* start *

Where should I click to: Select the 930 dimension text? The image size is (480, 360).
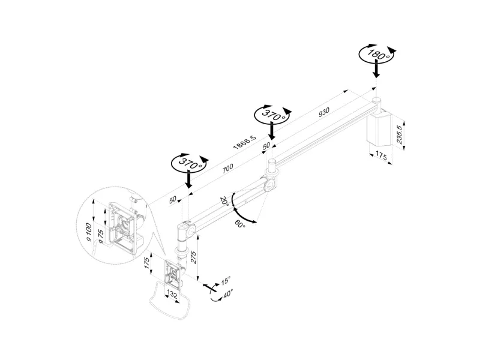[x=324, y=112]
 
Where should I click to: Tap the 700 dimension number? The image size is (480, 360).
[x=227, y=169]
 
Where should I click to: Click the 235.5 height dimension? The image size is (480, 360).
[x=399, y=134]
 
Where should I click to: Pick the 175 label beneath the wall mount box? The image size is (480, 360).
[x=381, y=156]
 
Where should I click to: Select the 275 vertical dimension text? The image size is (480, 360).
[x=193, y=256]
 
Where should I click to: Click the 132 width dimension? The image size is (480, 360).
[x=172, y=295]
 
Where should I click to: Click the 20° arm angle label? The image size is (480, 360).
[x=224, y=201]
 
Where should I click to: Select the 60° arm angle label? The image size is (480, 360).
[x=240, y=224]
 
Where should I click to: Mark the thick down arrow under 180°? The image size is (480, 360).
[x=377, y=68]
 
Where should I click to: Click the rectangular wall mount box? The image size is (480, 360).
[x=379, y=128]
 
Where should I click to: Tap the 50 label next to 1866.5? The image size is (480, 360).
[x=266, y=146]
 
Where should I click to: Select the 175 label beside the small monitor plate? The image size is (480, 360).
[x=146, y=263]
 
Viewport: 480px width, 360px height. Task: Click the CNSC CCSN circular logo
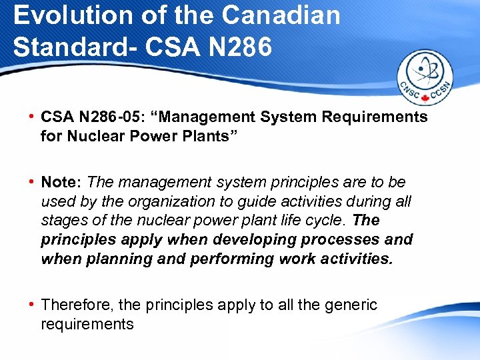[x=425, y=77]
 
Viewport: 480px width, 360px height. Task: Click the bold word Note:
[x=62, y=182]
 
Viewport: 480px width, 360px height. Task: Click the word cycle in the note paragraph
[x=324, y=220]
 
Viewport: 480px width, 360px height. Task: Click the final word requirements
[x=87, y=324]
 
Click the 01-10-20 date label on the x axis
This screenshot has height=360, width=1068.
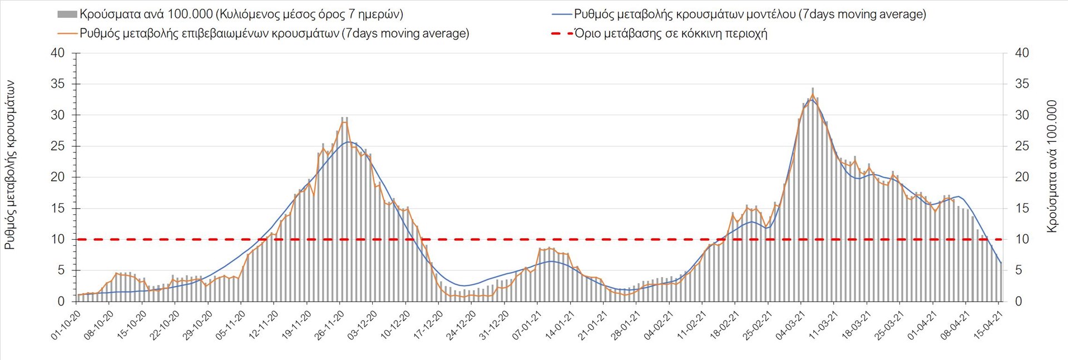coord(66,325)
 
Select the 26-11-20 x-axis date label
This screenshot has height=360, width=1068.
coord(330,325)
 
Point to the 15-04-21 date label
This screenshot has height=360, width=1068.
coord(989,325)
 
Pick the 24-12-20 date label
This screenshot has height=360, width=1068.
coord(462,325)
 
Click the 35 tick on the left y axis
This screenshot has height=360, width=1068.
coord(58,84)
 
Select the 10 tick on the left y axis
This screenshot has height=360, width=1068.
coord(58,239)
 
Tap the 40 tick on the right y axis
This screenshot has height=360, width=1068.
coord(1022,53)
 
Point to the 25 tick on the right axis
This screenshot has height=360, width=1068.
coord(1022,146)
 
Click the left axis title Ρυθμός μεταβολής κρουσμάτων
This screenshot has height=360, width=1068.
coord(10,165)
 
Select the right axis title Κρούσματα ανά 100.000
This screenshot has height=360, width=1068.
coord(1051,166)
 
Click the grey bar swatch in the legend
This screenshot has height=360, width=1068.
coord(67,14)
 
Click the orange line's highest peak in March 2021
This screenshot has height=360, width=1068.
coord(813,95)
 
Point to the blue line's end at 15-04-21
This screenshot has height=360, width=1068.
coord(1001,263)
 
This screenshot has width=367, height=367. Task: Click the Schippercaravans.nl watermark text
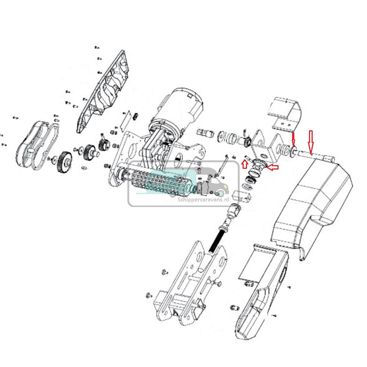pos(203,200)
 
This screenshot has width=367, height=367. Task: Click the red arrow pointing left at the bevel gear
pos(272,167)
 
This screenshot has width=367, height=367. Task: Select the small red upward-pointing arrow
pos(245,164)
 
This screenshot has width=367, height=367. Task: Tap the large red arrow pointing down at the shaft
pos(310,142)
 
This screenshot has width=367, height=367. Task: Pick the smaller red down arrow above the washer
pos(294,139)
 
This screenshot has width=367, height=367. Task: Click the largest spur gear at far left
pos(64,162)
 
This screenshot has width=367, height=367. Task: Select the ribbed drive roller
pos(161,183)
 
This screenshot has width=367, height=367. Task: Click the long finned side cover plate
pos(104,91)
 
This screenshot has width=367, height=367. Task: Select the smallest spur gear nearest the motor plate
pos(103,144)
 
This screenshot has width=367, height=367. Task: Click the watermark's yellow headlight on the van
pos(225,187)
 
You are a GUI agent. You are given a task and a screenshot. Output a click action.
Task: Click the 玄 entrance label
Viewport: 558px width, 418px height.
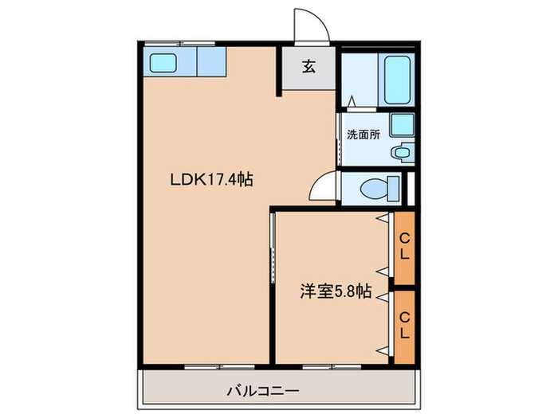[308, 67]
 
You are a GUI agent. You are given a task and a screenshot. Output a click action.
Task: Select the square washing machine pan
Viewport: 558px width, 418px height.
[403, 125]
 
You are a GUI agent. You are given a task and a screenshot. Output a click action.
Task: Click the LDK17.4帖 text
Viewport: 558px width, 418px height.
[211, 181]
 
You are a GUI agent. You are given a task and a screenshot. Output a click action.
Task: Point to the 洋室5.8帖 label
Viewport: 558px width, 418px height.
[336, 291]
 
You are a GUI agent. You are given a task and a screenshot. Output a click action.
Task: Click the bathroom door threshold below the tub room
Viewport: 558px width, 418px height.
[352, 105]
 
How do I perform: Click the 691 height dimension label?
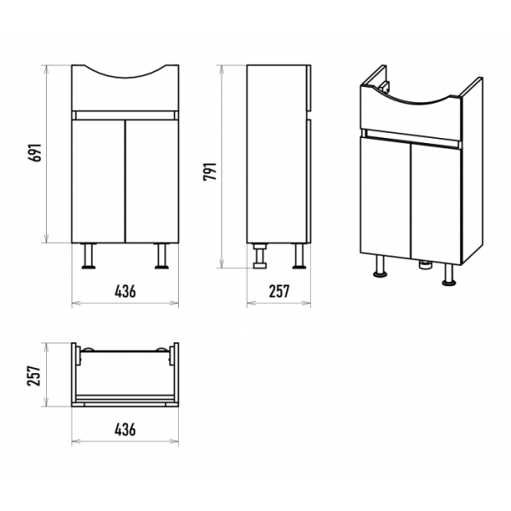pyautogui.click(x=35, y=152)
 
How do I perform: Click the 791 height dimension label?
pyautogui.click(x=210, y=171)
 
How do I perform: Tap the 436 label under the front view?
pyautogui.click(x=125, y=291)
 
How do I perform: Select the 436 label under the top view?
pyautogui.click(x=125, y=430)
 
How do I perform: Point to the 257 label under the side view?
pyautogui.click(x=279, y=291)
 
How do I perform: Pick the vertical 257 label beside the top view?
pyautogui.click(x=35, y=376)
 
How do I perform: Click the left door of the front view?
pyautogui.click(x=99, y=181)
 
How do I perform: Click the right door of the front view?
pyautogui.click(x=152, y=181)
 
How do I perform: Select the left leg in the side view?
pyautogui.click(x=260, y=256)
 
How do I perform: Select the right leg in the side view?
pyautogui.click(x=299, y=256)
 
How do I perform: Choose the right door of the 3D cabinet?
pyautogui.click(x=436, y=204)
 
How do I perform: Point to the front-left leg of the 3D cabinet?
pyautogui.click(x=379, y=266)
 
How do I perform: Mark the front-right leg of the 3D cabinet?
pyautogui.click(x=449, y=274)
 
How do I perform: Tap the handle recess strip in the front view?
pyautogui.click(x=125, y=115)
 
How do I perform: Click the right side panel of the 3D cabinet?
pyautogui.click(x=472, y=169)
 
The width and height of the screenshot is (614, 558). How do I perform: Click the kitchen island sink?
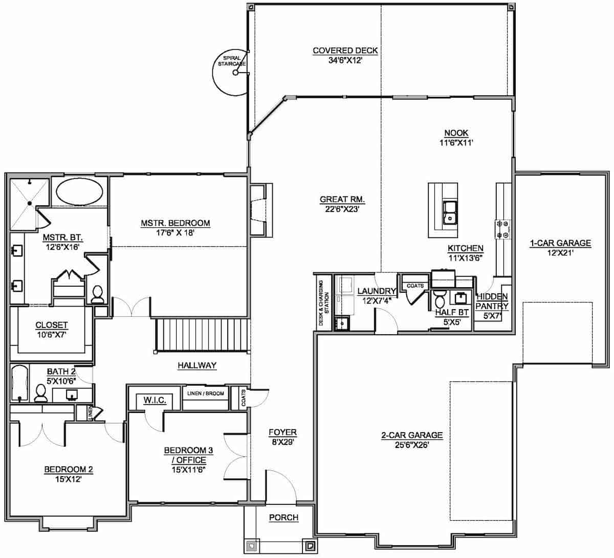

* end *

*Task to complete:*
Swap "cabinet" for "cupboard" in the records, starting at the line that contains "How do I perform: Click the right side" and ending at the end of the records, and change nothing else. Give only those lines, and leave the pictures out.

*Complete output:*
How do I perform: Click the right side panel of the 3D cupboard?
pyautogui.click(x=472, y=169)
 
The width and height of the screenshot is (614, 558). How do I perform: Click the kitchen island sink?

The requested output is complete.